Now hold that alongside a different finding. Seventy-four percent of teams with deployed agent systems rely on human-in-the-loop verification as their primary quality assurance method. Domain experts validate outputs for correctness. This is the load-bearing layer in most production agent workflows today.
Both things are true at once. Human oversight is the dominant mechanism for catching agent errors. And humans, when assisted by AI, are systematically miscalibrated about the quality of what they're overseeing.
At the individual level, that's already concerning. At the organizational level, the concern changes shape, because the conditions that produce miscalibration are structural. Le and Kunz found across six experiments that the primary driver of AI complacency was the absence of accountability for monitoring. When nobody checks the checker, the checker stops checking. That's an organizational condition, and it scales with headcount.

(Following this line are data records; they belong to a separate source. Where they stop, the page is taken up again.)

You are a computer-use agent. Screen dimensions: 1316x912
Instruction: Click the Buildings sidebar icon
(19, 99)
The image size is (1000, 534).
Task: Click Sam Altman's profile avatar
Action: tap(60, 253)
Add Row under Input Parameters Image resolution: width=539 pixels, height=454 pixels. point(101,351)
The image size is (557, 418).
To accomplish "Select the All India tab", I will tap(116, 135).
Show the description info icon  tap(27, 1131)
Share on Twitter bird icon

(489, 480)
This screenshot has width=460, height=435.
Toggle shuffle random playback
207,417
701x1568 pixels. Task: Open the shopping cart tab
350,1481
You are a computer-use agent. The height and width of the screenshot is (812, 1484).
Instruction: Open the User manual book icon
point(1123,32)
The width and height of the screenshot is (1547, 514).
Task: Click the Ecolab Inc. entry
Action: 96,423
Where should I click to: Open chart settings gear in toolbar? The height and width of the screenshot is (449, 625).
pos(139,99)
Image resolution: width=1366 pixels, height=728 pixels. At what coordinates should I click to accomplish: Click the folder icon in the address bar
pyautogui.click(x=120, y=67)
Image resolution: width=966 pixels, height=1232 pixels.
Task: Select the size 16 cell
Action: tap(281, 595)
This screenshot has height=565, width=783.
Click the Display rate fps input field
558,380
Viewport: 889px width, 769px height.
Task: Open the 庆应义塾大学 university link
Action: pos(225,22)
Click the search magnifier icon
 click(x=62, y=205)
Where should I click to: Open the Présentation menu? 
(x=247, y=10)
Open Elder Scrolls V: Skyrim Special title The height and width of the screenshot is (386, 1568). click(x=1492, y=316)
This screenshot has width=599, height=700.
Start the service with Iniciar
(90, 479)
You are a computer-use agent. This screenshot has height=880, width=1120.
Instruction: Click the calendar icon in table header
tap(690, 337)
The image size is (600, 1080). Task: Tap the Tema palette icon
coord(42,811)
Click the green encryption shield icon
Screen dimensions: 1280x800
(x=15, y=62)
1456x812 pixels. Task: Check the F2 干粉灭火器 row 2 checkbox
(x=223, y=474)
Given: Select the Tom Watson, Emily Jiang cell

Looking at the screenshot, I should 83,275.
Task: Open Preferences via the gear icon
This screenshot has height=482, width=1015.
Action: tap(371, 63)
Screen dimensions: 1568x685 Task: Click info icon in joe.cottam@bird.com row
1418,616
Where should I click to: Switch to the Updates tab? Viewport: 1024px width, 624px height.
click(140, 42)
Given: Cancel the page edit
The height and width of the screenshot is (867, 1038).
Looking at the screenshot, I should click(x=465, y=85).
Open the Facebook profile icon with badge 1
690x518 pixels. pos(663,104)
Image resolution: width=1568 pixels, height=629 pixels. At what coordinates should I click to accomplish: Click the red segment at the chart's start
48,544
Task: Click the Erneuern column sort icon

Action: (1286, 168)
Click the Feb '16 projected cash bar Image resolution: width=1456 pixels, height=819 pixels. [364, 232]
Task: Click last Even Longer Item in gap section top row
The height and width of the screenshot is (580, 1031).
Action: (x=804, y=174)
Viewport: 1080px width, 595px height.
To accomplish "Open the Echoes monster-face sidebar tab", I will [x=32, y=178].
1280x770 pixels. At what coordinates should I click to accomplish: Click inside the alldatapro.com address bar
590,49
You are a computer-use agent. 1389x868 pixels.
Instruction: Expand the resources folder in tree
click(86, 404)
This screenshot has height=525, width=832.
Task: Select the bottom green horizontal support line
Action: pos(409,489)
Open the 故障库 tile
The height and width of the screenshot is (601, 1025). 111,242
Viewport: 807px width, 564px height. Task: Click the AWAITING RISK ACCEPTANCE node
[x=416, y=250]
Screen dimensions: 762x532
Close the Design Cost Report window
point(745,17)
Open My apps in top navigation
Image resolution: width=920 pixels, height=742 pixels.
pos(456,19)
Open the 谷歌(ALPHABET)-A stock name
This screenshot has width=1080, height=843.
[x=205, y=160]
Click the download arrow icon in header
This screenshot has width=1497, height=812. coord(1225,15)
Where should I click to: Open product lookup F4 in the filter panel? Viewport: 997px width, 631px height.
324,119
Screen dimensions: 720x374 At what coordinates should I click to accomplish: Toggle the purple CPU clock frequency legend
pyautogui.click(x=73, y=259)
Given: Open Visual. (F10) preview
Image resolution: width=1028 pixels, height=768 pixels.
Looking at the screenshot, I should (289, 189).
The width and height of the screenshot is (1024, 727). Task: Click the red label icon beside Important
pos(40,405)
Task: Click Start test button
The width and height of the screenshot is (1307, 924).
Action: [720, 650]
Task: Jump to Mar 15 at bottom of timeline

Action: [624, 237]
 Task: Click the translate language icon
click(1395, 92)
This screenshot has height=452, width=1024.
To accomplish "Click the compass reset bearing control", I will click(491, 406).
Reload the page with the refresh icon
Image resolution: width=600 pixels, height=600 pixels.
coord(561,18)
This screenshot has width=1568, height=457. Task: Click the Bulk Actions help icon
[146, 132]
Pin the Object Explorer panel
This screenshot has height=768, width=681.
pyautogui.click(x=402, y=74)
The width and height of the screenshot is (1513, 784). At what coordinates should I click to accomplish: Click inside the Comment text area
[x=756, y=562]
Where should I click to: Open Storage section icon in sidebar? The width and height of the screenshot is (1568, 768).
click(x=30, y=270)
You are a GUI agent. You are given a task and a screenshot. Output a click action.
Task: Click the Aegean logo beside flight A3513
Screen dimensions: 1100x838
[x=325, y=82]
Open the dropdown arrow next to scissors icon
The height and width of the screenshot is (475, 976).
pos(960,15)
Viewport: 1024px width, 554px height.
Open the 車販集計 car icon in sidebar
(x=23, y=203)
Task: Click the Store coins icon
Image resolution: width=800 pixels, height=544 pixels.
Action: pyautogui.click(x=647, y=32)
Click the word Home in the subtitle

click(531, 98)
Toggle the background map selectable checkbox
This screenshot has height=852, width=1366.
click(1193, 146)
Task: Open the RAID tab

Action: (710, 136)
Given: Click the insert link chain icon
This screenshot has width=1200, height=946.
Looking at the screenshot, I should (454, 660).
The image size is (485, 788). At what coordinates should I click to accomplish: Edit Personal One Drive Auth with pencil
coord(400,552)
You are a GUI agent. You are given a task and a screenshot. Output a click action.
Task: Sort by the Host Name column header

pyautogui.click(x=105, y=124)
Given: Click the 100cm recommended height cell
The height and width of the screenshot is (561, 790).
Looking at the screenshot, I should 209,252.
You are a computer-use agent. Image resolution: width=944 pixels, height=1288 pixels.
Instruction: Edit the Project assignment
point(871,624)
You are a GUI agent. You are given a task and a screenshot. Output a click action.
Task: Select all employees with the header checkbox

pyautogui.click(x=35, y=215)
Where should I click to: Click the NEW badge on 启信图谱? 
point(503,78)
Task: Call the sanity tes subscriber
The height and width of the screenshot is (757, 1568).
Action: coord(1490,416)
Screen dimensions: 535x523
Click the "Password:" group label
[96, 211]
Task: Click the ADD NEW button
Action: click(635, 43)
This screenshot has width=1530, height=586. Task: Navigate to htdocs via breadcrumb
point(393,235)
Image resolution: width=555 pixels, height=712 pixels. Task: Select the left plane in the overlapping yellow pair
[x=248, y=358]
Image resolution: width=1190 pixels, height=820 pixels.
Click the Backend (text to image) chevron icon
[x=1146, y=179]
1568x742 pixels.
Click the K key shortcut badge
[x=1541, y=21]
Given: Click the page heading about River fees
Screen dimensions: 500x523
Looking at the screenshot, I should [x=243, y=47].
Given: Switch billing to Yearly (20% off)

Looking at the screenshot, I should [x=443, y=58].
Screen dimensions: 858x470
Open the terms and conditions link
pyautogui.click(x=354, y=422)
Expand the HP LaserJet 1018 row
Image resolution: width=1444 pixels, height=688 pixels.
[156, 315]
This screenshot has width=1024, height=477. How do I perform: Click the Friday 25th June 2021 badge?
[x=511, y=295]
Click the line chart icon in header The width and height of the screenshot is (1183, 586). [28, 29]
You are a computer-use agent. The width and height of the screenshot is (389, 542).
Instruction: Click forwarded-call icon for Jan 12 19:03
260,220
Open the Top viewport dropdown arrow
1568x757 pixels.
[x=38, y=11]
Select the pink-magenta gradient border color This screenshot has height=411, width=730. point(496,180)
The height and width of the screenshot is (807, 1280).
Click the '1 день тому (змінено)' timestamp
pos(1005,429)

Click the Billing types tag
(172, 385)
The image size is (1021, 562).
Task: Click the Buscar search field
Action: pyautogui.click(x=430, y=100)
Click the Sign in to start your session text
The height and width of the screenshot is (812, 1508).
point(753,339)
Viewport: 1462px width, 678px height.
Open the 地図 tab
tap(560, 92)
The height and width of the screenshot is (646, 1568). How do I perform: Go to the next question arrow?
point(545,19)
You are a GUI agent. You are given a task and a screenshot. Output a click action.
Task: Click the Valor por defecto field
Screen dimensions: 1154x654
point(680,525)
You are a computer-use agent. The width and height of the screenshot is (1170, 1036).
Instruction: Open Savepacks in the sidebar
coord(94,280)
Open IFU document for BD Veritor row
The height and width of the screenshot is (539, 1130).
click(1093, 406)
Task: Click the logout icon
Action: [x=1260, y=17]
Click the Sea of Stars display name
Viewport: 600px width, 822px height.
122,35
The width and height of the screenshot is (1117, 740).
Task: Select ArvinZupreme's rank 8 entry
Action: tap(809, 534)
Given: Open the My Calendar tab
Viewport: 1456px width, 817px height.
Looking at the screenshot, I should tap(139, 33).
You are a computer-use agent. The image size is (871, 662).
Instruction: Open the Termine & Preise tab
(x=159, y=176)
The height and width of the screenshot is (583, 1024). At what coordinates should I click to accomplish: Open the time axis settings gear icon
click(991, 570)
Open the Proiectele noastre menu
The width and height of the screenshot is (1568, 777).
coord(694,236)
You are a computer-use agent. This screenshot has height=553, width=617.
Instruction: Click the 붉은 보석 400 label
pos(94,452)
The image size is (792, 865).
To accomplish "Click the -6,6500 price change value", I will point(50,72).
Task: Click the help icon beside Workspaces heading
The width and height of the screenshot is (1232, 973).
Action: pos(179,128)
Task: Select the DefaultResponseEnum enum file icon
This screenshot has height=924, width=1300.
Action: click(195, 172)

No published study directly measures whether individual calibration failures compound when multiple people in a workflow share the same AI-shaped blind spot. But the structural logic is hard to dismiss. When the reviewer and the person who reviews the reviewer are both experiencing the same fluency, both subject to the same decoupling of confidence from accuracy, the chain stops catching errors and starts producing consensus. Each node confirms the others' sense that things look fine. A systematic review of automation bias research puts it starkly:
"The human in the loop may perpetuate or even exacerbate the AI's errors rather than catching them."
The oversight layer starts amplifying the thing it was supposed to filter.
One small signal from METR's May 2026 survey sits with me. Their own researchers, the people most exposed to controlled measurement of this perception gap, reported the lowest productivity gains of any group surveyed. Knowing about the calibration problem appears to be the thing that partially corrects it. That's worth pausing on. It suggests the corrective is a kind of institutional self-skepticism that almost no organization practices or rewards. Better tools and tighter process don't address it.
Most organizations don't have that skepticism circulating. What they have instead are dashboards that stay green, outputs that look polished, and reviews that confirm other reviews. Something has gone wrong, and the evidence is that nothing appears to have gone wrong. And the people best positioned to notice are the ones whose capacity to notice is quietly degrading alongside the system's smooth operation.
Things to follow up on...
- AI escalates its persuasion: A follow-up analysis of BCG consultants' GPT-4 logs found that when professionals pushed back on errors, the AI didn't disclose limitations but instead restated its position with more supporting data, making flawed recommendations harder to catch.
- Oversight is becoming law: The EU AI Act's full applicability for high-risk systems arrives in August 2026, requiring proportional human oversight calibrated to autonomy level and risk, not blanket approval at every step.
- Accountability structures matter most: New research on how team organization influences the ability to detect automation failures found that self-managed teams with distributed oversight caught more errors than hierarchical teams where approval flowed in one direction.
- METR is redesigning measurement: After finding that 30–50% of developers now refuse to work without AI tools, METR concluded its controlled trial methodology had broken down and is changing its experimental design entirely to account for the fact that the baseline condition no longer reflects how anyone works.